───── SOURCE DOCUMENT ─────

I married a non-Catholic, she converted, we have two beautiful children that are Catholic. Where would I be if I had found someone else - a Catholic - to marry? Don’t know.

Did I choose her for my wife? Absolutely.

Did God choose her for my wife? Absolutely.
Firstly, this sounds a bit soppy dont you think? (-:

You make it sound like it was providential. Did you think that God had chosen her from when you first started dating? Or was it more of a case of you had known her for ages because of some reason other than just her being your friend (eg, worked together or something)… that would make your marriage being ‘providential’ a bit more believeable, as you would have known her without having a ‘relationship’ (ie, her being your girlfriend) for a long time.

I’ve got no idea how God would ‘choose’ a non-Catholic wife for me, because I’m always careful about not getting too close to any of them (non-Catholic girls). Still, I guess if He can turn water into wine…
 
I guess I’m coming a bit late to this thread but I broke off a relationship with a woman who Ioved very much as was seriously seeing for a number of years precisely because she wasn’t Catholic.

───── SOURCE EXCERPT ─────

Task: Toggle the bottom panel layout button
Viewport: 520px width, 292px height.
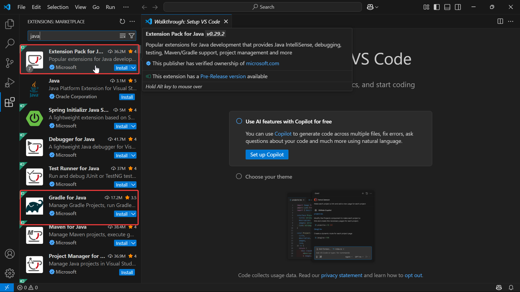Action: 447,7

─────

● TO-DO LIST
[a] From the forum thread about marrying a non-Catholic, quote the passage that begins at the words "Firstly, this sounds" and stops after "a long time.".
[b] In the forum thread about marrying a non-Catholic, why did the final poster end a relationship with a woman they loved?
[c] Carry on writing the forum thread about marrying a non-Catholic, picking up right after its final sentence.

● ANSWERS
[a]
Firstly, this sounds a bit soppy dont you think? (-:

You make it sound like it was providential. Did you think that God had chosen her from when you first started dating? Or was it more of a case of you had known her for ages because of some reason other than just her being your friend (eg, worked together or something)… that would make your marriage being ‘providential’ a bit more believeable, as you would have known her without having a ‘relationship’ (ie, her being your girlfriend) for a long time.

[b] Because she wasn't Catholic.

[c]
It hit me when she asked me to attend her church and I asked her to attend mine. During the Eucharistic Prayer, she didn’t bother to knee and decided to sit because she “didn’t believe in that stuff”. That’s when I knew that marriage wouldn’t work out.

Recall that Jesus said that anyone who places Mother, Father, Sister, Brother, etc., before me, is not worthy of me. To help us remember this, recall that in the dictionary, ‘Faith’ comes before ‘Family’ and ‘Family’ comes before ‘Friends’.
 
My husband had been raised Episcopal. We married in 1996. He agreed that our children would be raised Catholic. I kept praying that he would decide to become Catholic. In 2002, I was Confirmed (even though I was raised Catholic) and our son received his First Communion. (BTW: The main reason I didn’t want to be confirmed when I was a teenager was because I was told by my CCD teacher that I would be required to marry a Catholic. That’s a heavy statement to tell a 14 year old.) In the fall of that 2002, my husand decided to go to RCIA classes and was Confirmed the following Easter Vigil, then we had our marriaged blessed in June of that year. I have no regrets about the way things have worked out nor the process in getting there.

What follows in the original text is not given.